Tales evocaciones, sin duda alguna suscitaba el manzano en “Lizardi”, que quiso cogerlo como expresión de una de sus poesías, para nosotros la más íntima de aquella que con más fuerza refleja su mundo de amor familiar. Por eso a la poesía, que canta la fecundidad vital del propio poeta la titula, tan expresivamente, llamándola “Etxeko sagastia”.
Esta composición poética que, hasta el momento actual ha permanecido inédita, escondida entre los papeles del poeta zarauztarra, acaba de sacarla a la luz la revista “Yakintza”, como homenaje en el segundo aniversario de su muerte.
Poesía, que para todos cuantos le quisimos y amamos tiene un sabor de evocación agridulce. En ella parece predecir, por la fuerza de la inspiración súbitamente convertido en profeta, su próxima muerte.
Recuerda en al introducción de “Etxeko sagastia” la bondad de Dios, que requiriéndole mil veces en la vida con amoroso cuidado, le hizo el regalo delicadisímo de la fiel compañera de su vida.
Las flores de su amor —dice “Lizardi” con frase intraductible— son esas cuatro manzanas: “No son ellas sino la fragancia de aquella (la esposa) y el impulso de mi poder generador”.
“Loreak zitu dakar:
ona lau sagarño.
Zer dira arnas nereak
ta aren usai baiño?
Reflexiona, con delicadas imágenes sobre los secretos misterios y las virtudes admirables de la sangre, que es cadena eterna que une a las generaciones… Halla símiles precisos entre el fruto del manzano y la obra de su amo. Con ella se recrea, al comprobar la semejanza entre sus hijos y su esposa.
“Nire poza zeraten
igali buguñak;
amaren eta zuen
iduri lagunak
bitza zuzen erabil
nire gogakunak;
argi, bitza betiko,
aitaren egunak”.
En este manzanal casero quiere saturarse de fragancia. Tanta felicidad teme perderla y se apresura a pedir a Dios que la haga eterna para que ni el manzano envejezca ni sus frutos se malogren… Mas si alguno debiera desaparecer, sea él quien primero se malogre para la tierra.
“Nire sagasti ontan
Egurastu nadin;
iñorentzat ez dezat
nai aren atsegiñ
ta al ba ledi, ots, Jauna,
irun beza berdin
utsik gabe: nik lenen
dezaket aldegin”.
Dios, que así se llamó múltiples veces el “nekazari”, trasplantó este robusto manzano del bosque de Euzkadi al otro de vida sempiterna. El Señor escuchó su voz y arrancó la savia del manzano…

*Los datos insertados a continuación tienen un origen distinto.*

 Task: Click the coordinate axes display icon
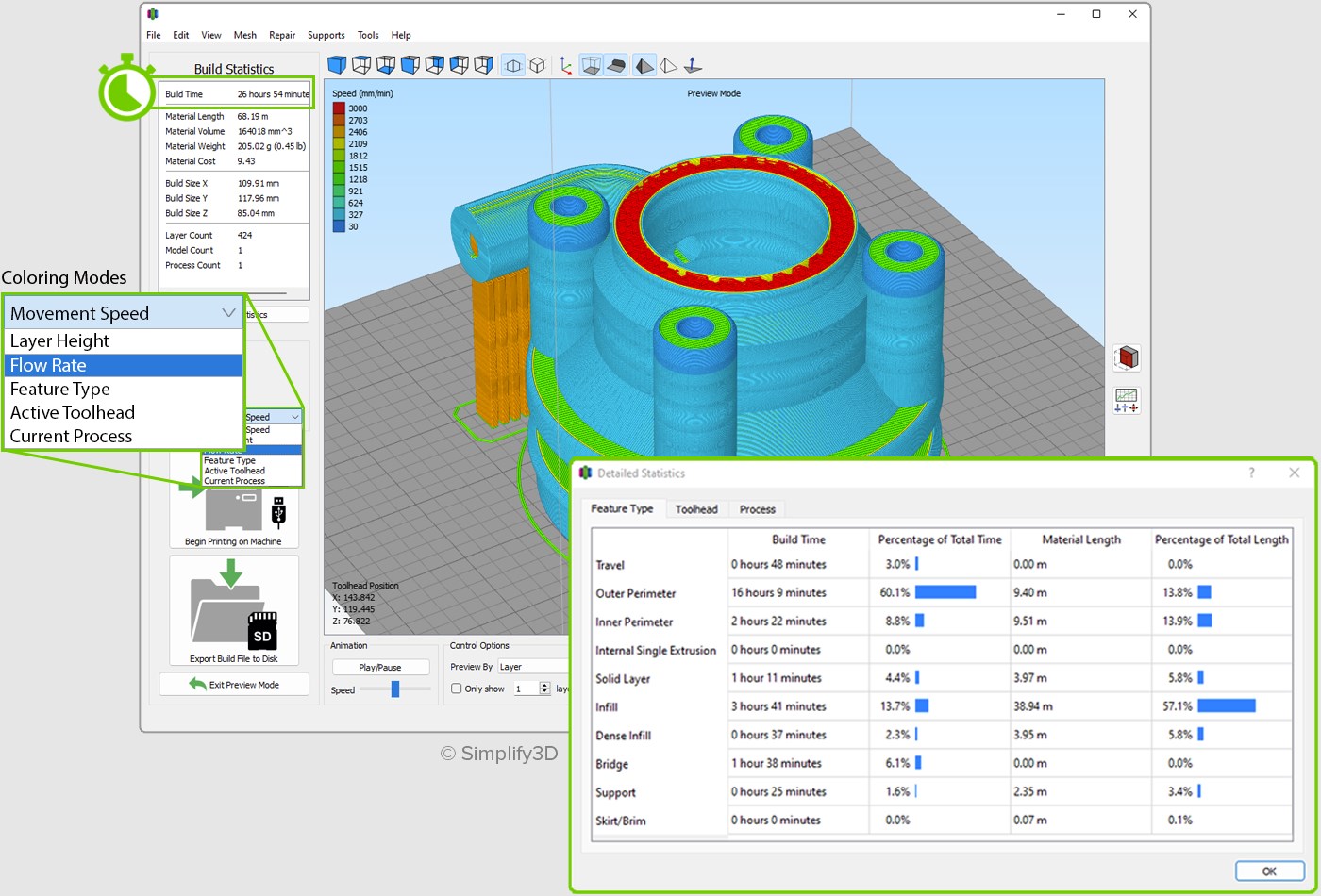[565, 65]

Era la tibia mañana de marzo. Subíamos en peregrinación anual, fraternal y poética, a la cumbre del Mutitegi. Ibamos por el bosque de tupidísimo ramaje, que, apenas, en embrión presentaba sus brotes. Era el manzanal, idolatrado por “Lizardi”, y por él, maravillosamente inmortalizado.

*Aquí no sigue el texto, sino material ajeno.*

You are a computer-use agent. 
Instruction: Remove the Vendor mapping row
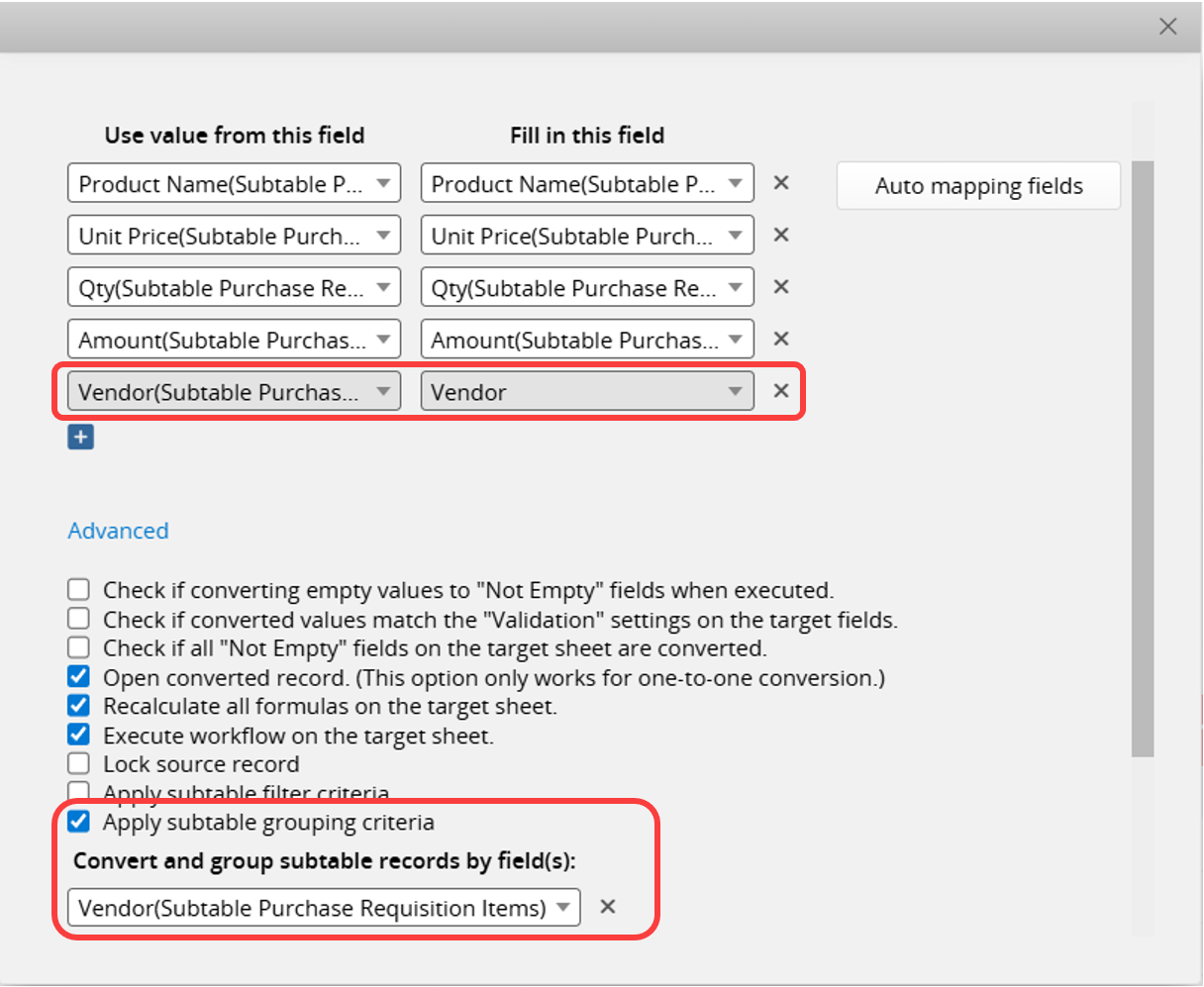(781, 391)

Al trasponer el bosque para entrar en la pequeña campa donde se levanta el rústico monumento erigido en honor al poeta, quedamos instantáneamente petrificados. Rasgamos la órbita de nuestros ojos para advertir que no soñábamos. Giramos nuestra vista por todo el paisaje: frente a nosotros, la aldea de Urkizu, a nuestra derecha el promontorio de Ollangor, a nuestra izquierda, el macizo puntiagudo del Txindoki. No, no era un sueño.
Estábamos, realmente, emplazados en la colina, frente al monumento de “Lizardi”. Dueño de nosotros mismos, pero atónitos, contemplábamos que un religioso de pardo sayal, arrodillado, rezaba junto al tosco recordatorio de piedra.
Era un capuchino. Vínosenos a la memoria, sin pretenderlo, la evocación de “Loramendi”, del joven poeta capuchino, que murió once días más tarde que el vate zarauztarra.
No, no era “Loramendi” el que rezaba: pero, era capuchino como el lo fué: joven como lo hubiera seguido siendo aún: poeta también, como él. Era el vate capuchino Gaztelu, seguidor fidelísimo de “Loramendi”, tan magnífico de forma sonora y riqueza y exuberancia de imágenes como éste.
La visita de Gaztelu a “Lizardi” era un adios de despedida. A Gaztelu no nos lo ha arrebatado la muerte: pero Dios se complace en alejarlo de Euzkadi con rumbo a otros mundos.
¡Hasta cuándo se ha de complacer el Señor en sus designios insondables, arrancando tanta flor de nuestro suelo esclavizado!